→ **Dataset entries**
•••••
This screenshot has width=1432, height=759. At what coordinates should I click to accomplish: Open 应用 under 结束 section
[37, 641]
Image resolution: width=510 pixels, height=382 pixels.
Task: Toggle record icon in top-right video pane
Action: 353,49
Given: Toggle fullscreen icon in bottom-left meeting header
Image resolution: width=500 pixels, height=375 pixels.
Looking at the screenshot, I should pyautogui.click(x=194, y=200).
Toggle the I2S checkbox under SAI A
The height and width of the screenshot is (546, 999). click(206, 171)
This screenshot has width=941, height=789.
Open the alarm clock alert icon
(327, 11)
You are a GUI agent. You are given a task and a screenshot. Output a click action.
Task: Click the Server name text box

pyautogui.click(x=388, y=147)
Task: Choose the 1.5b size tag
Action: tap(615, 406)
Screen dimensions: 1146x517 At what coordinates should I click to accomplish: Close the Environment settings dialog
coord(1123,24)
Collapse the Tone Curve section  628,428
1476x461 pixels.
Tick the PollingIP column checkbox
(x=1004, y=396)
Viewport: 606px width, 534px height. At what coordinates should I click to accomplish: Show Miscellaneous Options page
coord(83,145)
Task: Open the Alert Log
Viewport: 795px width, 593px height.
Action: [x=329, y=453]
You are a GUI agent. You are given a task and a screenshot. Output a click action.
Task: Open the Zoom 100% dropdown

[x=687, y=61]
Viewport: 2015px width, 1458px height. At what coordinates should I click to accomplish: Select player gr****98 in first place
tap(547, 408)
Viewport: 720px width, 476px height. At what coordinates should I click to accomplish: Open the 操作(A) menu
•••••
→ **Problem requirements**
Please return only the lines from the one that contains "Task: Open the Zoom 100% dropdown" through the final line of the entries, each exactly as written.

→ **Exercise output**
Task: Open the Zoom 100% dropdown

[x=687, y=61]
Viewport: 2015px width, 1458px height. At what coordinates should I click to accomplish: Select player gr****98 in first place
tap(547, 408)
Viewport: 720px width, 476px height. At what coordinates should I click to accomplish: Open the 操作(A) menu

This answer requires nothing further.